Legislator Jelaskan Rasio Legis Larangan Politik Dinasti

Undang-Undang sebelumnya tak mengatur. Dianggap langkah fair dan progresif.

ASH
Bacaan 2 Menit
DPR yang diwakili oleh anggota Komisi III DPR, Didik Mukrianto saat menyampaikan keterangannya dalam sidang uji materi UU Pilkada, Rabu (22/4). Foto: Humas MK
DPR yang diwakili oleh anggota Komisi III DPR, Didik Mukrianto saat menyampaikan keterangannya dalam sidang uji materi UU Pilkada, Rabu (22/4). Foto: Humas MK
Selaku pembentuk Undang-Undang, Pemerintah dan DPR menjelaskan rasio legis pengaturan larangan politik dinasti dalam UU No. 8 Tahun 2015. Penjelasan ratio legis ini merupakan jawaban legislator atas permohonan pengujian UU tersebut.

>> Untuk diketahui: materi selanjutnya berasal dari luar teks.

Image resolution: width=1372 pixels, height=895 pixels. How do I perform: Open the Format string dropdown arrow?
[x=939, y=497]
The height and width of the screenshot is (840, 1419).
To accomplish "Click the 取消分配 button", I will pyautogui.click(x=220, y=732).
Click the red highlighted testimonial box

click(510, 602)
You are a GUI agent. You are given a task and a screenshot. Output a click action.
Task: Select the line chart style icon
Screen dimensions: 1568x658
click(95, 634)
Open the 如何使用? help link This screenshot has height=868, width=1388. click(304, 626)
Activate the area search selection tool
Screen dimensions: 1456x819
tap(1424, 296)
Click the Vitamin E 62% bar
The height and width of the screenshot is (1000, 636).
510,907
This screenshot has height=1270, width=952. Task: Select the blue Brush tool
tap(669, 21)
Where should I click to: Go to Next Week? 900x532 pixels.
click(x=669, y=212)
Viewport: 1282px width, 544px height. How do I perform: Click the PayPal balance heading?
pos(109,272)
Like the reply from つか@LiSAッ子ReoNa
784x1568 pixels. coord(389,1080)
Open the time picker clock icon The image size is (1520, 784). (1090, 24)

Pemerintah menganggap ketentuan politik pembatasan konflik kepentingan dengan petahana (politik dinasti) dalam pemilihan kepala daerah (pilkada) telah sejalan dengan Pasal 28J ayat (2) UUD 1945. Sebab, pembatasan konflik kepentingan itu bentuk penghormatan hak orang lain agar menjamin dan memberi peluang konstetasi secara fair (jujur) dalam pilkada.

“Pasal 7 huruf r UU No. 8 Tahun 2015 Perubahan atas UU No. 1 Tahun 2015 tentang Penetapan Perppu No. 1 Tahun 2014 tentang Pemilihan Gubernur, Bupati, Walikota untuk membuka peluang pihak lain ikut berkompetisi secara fair tanpa diganggu keluarga petahana,” ujar Staf Ahli Mendagri, Prof Zudan Arif Fakrulloh saat menyampaikan pandangan pemerintah dalam sidang uji materi UU Pilkada di gedung MK, Rabu (22/4).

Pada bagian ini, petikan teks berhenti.